En revanche, dans un système conventionnel, les graminées comme le ray-grass et le vulpin valorisent très bien l’azote, ce qui les rend beaucoup plus concurrentielles.

Pour cette raison, le désherbage mécanique est associé à l’utilisation localisée d’herbicides. "Comme des incertitudes pèsent sur le futur du glyphosate, nous l’avons exclu du programme", ajoute la responsable de la ferme expérimentale de Boigneville.

Des résultats économiques et techniques satisfaisants

L’approche prophylactique globale mise en œuvre durant ces six années a réduit les IFT de façon significative. De plus, les notes de satisfaction de désherbage montrent un contrôle efficace des adventices en cours de culture.

Aussi, certaines zones historiquement infestées par des populations de ray-grass résistants ont disparu, alors que d’autres ont été maîtrisées partiellement.  

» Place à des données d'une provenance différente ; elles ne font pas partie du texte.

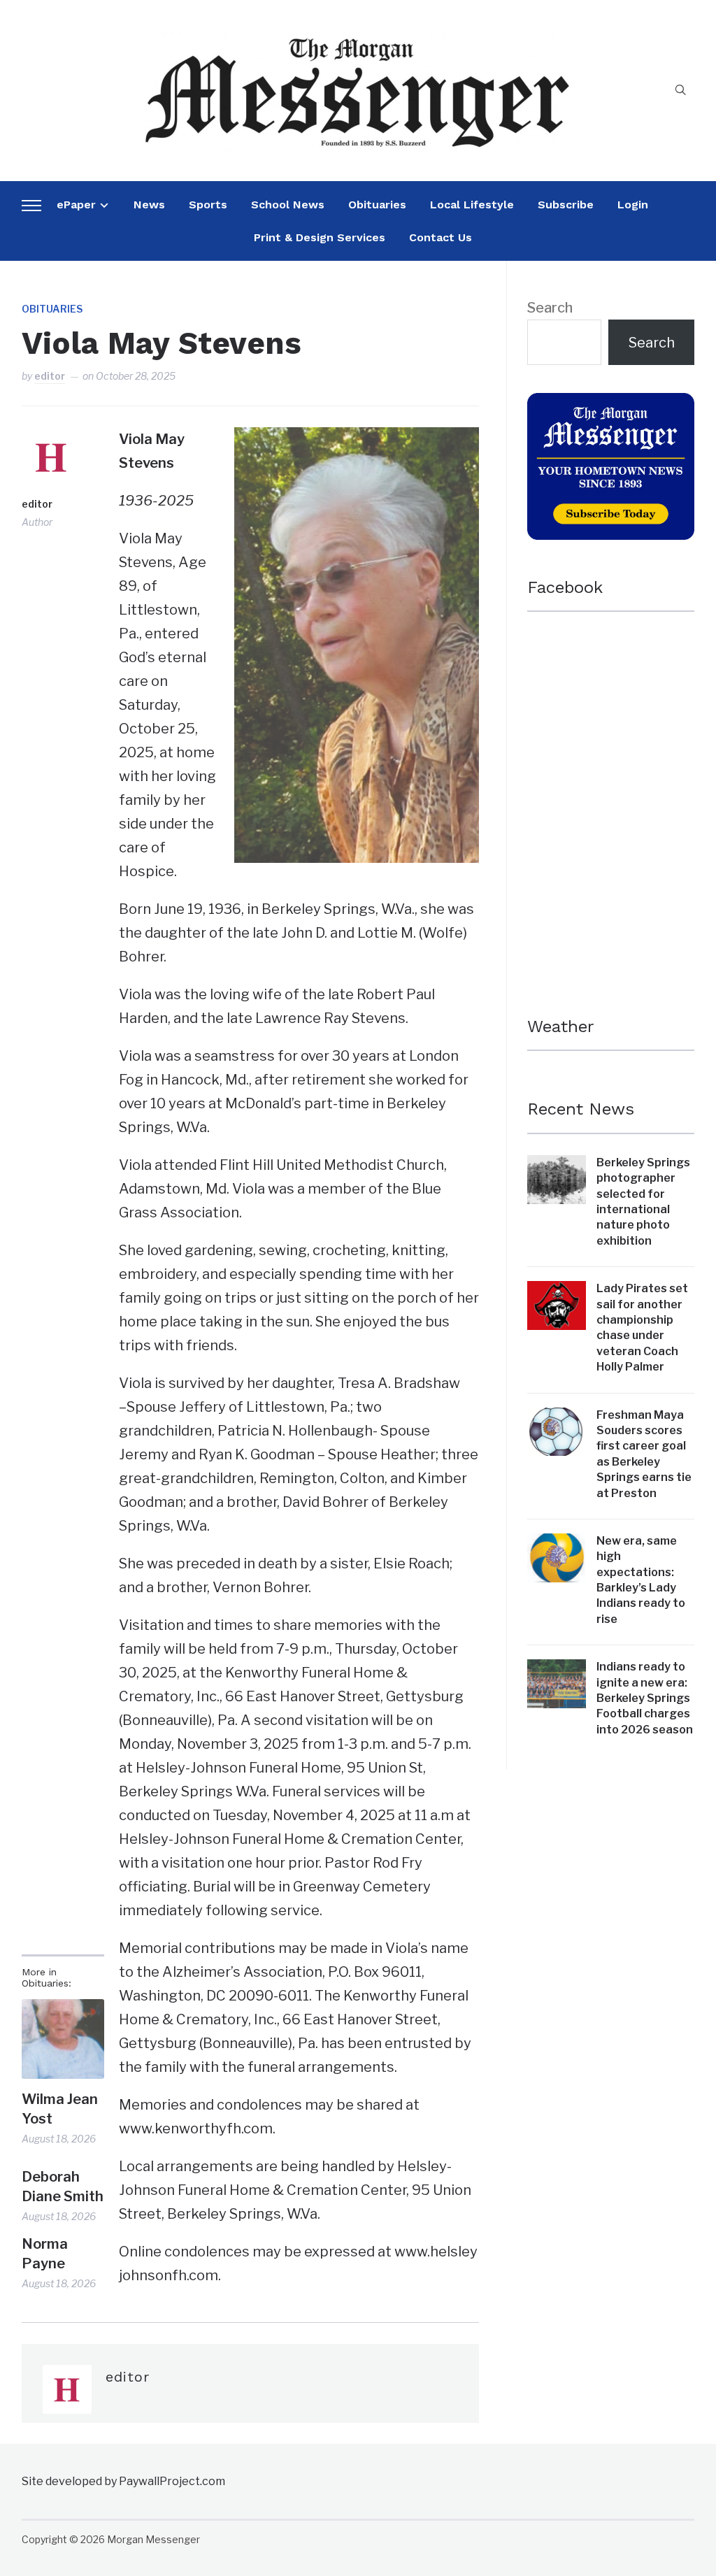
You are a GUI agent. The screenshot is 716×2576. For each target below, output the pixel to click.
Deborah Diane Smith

Au niveau économique, les rendements satisfaisants et la qualité des céréales produites assurent la pérennité et la rentabilité du système.

Vulpin et ray-grass : une épreuve d’endurance

Les leviers agronomiques sont des petites briques sur lesquelles s’appuyer. Ces mesures doivent être combinées et testées. D’après Delphine Bouttet, il n’y a pas de solution 100% efficace. De plus, Il est important de garder à l’esprit que l’utilisation de leviers peut réussir dans une parcelle et échouer dans une autre.

En effet, des facteurs liés à l’historique de la parcelle, tel le potentiel grainier du sol, influencent les résultats obtenus.